● **Description of the task**:
Print exactly the lines from the one that contains "1065x573 pixels. How" through the final line of the entries below, both included, and nothing else; omit the pictures.

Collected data
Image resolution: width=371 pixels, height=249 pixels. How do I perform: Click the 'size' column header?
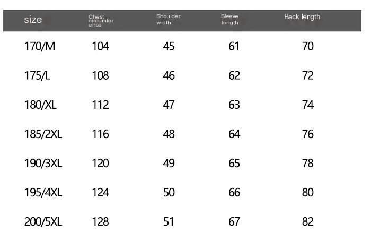coord(33,20)

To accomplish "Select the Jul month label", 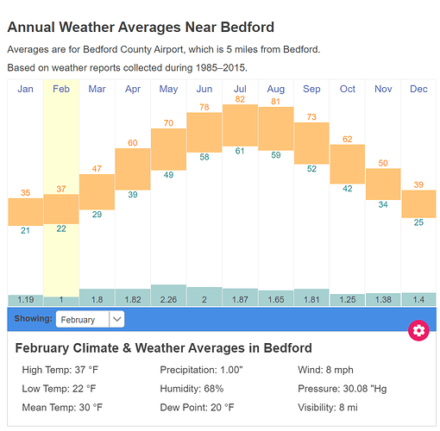I will coord(240,89).
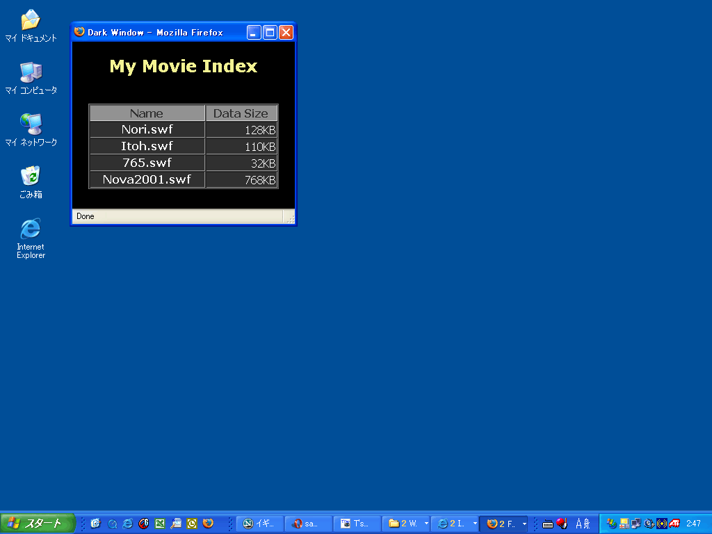This screenshot has width=712, height=534.
Task: Launch Internet Explorer from quick launch bar
Action: pos(128,524)
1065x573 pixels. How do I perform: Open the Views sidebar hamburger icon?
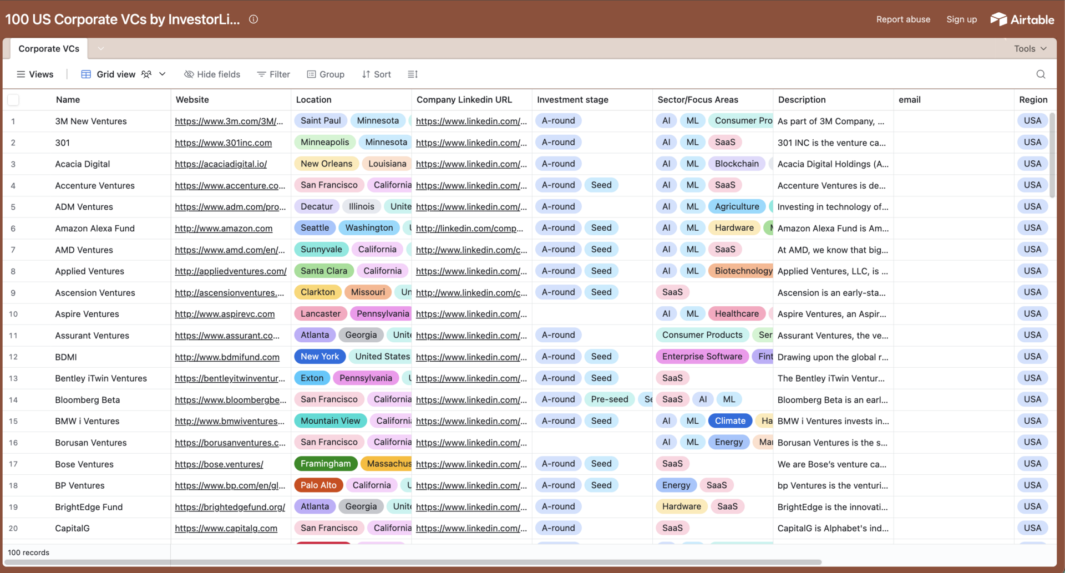click(x=21, y=74)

● **Solution for this task**:
1065x573 pixels. How do I perform: Open the Views sidebar hamburger icon?
click(x=21, y=74)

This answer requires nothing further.